(GIVEN DATA begins)

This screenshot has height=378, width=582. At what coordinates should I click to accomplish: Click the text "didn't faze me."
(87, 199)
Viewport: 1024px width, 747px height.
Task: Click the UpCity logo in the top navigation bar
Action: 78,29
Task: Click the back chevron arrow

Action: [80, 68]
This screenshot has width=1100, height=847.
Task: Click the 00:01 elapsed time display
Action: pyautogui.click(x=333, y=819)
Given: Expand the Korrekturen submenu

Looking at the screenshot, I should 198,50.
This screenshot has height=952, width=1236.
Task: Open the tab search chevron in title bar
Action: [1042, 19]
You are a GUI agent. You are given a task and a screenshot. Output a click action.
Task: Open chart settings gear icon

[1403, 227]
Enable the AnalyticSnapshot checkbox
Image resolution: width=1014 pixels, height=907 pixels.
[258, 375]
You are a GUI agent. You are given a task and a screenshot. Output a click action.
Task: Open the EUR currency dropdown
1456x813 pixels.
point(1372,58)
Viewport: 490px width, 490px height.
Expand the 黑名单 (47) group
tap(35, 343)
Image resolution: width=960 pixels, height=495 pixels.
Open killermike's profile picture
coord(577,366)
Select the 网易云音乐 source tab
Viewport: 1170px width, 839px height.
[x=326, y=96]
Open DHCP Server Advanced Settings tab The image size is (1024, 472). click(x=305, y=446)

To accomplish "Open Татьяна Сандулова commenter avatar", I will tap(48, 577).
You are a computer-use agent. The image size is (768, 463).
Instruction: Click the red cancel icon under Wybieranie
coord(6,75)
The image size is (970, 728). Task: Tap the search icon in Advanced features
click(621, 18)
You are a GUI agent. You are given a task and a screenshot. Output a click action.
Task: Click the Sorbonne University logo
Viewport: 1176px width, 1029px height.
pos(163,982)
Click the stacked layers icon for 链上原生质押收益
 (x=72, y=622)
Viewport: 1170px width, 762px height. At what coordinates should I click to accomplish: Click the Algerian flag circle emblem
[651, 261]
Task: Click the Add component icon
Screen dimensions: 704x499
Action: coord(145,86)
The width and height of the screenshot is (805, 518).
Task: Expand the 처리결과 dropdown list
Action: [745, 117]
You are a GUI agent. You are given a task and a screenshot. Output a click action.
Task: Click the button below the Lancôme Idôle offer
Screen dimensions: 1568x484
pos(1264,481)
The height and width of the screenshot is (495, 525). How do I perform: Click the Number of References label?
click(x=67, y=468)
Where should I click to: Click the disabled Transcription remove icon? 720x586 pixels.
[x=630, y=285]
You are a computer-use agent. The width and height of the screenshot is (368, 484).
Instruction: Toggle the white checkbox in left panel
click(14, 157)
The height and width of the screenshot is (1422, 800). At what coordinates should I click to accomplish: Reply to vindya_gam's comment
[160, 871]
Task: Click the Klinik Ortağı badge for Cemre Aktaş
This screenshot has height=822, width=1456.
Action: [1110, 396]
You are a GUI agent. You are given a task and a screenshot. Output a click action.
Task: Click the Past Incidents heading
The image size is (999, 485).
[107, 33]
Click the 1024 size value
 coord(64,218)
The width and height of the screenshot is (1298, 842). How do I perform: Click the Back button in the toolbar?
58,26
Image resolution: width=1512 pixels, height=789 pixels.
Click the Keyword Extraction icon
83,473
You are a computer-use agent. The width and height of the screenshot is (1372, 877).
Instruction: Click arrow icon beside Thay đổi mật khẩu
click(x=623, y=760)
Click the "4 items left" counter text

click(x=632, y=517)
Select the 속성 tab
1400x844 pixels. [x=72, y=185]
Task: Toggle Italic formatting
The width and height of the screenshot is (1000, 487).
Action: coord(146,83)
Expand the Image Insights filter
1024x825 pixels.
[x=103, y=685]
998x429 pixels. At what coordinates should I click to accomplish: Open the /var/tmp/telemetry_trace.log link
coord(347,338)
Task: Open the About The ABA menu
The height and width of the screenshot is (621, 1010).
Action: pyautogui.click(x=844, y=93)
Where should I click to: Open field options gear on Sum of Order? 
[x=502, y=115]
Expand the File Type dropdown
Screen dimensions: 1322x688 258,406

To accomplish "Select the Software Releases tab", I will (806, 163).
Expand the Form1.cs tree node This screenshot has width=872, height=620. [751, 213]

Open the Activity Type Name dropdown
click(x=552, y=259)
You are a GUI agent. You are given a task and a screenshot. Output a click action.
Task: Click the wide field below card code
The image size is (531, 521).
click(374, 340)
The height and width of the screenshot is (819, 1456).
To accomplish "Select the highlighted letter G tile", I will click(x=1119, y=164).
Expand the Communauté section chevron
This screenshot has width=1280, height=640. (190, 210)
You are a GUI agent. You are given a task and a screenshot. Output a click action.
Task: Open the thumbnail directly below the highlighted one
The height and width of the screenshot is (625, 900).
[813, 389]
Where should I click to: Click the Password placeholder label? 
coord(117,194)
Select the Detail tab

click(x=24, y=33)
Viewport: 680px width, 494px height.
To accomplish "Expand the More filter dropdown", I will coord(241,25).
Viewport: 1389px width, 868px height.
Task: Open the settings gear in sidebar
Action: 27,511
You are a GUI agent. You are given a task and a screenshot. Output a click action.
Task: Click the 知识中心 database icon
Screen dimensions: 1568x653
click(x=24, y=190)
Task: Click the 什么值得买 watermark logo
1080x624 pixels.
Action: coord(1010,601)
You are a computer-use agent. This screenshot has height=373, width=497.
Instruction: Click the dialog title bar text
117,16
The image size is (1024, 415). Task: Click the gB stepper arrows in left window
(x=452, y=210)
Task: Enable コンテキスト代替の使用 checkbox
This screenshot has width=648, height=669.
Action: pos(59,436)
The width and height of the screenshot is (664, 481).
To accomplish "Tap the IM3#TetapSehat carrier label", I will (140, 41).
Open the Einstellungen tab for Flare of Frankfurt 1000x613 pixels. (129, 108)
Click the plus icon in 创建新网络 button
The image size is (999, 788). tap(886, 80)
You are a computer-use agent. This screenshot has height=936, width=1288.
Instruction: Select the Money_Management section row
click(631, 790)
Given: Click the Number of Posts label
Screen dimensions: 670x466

(GIVEN DATA ends)

→ **DESCRIPTION OF THE TASK**
Show each line of the material that includes the word "Enable".

→ **EXERCISE RESULT**
Enable the AnalyticSnapshot checkbox
Task: Enable コンテキスト代替の使用 checkbox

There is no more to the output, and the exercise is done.